• 1 January 1984
    • journal article
    • research article
    • Vol. 230  (1) , 62-68
Abstract
The effects of the 2 enantiomeric forms of the diuretic agent, indacrinone (MK-196) were studied, upon transport of Na and K by the loop of Henle and distal tubule, using the technique of continuous microperfusion, in vivo, of individual tubular segments in the rat kidney.

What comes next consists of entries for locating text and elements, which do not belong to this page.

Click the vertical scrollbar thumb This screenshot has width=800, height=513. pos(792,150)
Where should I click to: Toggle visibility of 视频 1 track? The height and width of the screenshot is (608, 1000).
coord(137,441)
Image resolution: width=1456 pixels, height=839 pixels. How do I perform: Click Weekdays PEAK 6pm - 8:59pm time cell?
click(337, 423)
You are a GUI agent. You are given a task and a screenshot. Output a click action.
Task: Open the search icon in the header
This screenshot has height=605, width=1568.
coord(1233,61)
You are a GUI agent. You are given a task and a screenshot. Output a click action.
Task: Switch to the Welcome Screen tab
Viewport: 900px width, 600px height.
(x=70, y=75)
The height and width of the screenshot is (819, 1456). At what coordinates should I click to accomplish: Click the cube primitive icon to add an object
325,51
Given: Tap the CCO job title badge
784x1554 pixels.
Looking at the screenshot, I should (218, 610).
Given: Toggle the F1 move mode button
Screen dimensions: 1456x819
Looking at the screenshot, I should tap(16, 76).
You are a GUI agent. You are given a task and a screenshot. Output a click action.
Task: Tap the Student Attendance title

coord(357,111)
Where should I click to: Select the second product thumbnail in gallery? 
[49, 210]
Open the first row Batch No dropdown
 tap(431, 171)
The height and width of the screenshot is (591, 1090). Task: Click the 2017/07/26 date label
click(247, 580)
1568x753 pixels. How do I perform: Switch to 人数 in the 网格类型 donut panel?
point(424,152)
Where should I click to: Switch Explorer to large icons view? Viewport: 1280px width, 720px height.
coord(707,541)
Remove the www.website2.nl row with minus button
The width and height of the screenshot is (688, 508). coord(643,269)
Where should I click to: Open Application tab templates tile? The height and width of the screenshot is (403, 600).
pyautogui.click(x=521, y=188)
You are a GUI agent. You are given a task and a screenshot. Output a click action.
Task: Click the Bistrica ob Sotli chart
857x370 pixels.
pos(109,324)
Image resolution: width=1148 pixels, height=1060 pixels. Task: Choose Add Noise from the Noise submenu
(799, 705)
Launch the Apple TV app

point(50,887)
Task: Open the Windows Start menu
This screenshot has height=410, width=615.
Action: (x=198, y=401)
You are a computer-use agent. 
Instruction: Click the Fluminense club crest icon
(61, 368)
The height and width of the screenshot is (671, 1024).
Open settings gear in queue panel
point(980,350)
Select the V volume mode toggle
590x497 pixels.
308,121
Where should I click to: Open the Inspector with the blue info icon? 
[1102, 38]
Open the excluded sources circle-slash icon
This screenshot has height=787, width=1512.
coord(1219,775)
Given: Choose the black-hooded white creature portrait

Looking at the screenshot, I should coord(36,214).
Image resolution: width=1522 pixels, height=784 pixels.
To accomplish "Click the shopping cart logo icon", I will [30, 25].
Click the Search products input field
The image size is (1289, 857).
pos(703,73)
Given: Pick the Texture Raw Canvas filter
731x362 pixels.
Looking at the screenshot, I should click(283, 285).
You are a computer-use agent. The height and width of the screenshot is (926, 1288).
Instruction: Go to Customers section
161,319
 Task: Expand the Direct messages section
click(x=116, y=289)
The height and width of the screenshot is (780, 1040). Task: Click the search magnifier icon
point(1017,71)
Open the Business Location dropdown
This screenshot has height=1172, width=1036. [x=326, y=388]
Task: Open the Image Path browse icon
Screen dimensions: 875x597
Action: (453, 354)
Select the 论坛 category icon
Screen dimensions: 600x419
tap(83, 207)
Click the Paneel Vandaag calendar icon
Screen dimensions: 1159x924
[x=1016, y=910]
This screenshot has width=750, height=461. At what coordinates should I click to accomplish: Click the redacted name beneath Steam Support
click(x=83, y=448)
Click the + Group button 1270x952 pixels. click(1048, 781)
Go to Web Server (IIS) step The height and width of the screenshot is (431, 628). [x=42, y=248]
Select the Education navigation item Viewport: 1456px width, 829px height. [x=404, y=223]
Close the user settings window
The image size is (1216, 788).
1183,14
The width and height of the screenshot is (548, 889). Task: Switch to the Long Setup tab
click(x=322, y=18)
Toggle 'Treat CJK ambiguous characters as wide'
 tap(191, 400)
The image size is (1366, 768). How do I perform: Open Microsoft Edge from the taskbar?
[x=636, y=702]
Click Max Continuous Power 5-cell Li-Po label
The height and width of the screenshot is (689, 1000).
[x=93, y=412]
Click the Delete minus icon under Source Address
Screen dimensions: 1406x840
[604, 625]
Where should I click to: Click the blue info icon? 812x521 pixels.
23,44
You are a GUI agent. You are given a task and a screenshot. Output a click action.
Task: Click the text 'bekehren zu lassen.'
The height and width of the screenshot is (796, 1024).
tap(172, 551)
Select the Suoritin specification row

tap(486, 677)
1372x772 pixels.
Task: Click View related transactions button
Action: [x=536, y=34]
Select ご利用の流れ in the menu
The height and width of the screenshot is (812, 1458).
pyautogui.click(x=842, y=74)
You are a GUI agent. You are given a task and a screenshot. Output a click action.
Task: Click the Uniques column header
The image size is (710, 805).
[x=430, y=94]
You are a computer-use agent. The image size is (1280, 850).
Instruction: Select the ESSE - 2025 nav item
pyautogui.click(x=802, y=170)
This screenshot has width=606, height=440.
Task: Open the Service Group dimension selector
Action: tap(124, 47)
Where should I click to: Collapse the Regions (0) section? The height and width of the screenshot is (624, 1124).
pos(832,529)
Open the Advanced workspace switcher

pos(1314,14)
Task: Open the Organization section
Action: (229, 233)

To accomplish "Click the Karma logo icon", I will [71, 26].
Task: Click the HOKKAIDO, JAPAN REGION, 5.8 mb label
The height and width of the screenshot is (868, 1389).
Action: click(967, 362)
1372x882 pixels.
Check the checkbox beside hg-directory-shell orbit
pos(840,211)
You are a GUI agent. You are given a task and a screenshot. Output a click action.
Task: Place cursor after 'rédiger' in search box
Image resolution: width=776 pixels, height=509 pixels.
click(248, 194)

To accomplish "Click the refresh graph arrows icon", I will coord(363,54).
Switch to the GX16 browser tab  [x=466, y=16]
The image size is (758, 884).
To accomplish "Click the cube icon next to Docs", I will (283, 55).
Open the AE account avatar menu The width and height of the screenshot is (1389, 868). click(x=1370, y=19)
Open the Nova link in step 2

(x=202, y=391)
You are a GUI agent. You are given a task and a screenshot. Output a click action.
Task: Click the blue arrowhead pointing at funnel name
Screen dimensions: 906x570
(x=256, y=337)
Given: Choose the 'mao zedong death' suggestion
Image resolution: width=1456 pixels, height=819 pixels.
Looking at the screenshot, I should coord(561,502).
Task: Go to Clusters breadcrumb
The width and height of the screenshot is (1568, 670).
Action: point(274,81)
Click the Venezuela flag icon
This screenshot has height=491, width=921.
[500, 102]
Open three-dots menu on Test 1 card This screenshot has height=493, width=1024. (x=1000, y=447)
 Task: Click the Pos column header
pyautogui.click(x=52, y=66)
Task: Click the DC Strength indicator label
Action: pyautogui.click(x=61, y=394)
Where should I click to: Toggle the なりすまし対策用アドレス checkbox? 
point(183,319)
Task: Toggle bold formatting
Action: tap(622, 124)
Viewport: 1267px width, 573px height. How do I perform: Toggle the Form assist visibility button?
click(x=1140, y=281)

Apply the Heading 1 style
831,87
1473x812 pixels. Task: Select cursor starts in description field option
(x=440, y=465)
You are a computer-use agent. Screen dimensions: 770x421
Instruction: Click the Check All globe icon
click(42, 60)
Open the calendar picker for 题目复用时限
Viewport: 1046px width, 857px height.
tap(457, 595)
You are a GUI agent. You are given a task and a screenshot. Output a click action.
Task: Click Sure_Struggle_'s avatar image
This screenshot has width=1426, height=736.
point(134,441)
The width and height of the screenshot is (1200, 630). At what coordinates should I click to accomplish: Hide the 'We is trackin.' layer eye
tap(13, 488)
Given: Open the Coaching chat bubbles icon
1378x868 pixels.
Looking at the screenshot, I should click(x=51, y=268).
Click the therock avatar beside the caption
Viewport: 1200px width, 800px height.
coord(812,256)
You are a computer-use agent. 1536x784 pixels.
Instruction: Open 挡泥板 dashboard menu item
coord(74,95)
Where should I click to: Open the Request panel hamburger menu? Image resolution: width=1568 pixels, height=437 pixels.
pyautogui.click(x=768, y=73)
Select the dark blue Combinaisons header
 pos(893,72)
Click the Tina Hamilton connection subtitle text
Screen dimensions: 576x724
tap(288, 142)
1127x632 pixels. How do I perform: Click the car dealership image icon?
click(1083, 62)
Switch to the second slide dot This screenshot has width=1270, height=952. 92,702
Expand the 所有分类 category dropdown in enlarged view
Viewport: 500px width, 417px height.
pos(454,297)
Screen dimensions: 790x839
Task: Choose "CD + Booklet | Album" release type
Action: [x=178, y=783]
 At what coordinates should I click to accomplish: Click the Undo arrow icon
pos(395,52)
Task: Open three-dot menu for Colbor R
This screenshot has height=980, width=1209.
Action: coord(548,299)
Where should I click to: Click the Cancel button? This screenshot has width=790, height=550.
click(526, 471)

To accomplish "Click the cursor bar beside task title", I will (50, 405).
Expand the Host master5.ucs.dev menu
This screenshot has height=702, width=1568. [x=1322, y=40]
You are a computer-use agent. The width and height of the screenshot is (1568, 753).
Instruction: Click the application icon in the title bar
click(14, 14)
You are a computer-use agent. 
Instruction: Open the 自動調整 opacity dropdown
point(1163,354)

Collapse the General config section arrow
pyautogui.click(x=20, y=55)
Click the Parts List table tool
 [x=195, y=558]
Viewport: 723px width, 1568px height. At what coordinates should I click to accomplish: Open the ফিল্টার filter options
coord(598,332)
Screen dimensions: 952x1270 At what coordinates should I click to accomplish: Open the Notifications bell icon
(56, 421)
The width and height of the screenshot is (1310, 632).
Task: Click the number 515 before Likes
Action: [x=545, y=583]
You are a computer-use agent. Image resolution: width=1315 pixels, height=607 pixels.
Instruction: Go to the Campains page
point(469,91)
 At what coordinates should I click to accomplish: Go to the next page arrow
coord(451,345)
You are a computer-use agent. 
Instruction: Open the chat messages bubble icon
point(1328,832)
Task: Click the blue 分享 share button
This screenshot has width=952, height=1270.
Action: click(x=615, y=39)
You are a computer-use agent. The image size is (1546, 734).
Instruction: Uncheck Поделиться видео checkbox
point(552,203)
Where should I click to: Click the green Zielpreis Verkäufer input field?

In the loop of Henle, both the (+)- and (-)-enantiomers, when included in the tubular perfusion fluid at a concentration of 5 .times. 10-4 M, inhibited the reabsorption of Na and K, but the (-)-enantiomer was significantly more effective in this regard than the (+)-enantiomer. Although loop Na reabsorption was incompletely blocked by either form of the drug, K reabsorption by the loop was on average abolished by (-)-MK-196 and was actually converted in some experiments to an appreciable net secretory flux. In the distal tubule, both enantiomers inhibited net Na reabsorption, but neither affected the control level of K secretion. The natriuretic effect of this agent is evidently due to actions on Na transporting sites in the loop of Henle and distal tubule. Because K transport was affected only in the loop, they suggest that the nature of the cellular cation transport mechanism influenced by the drug may be different at the 2 nephron sites studied.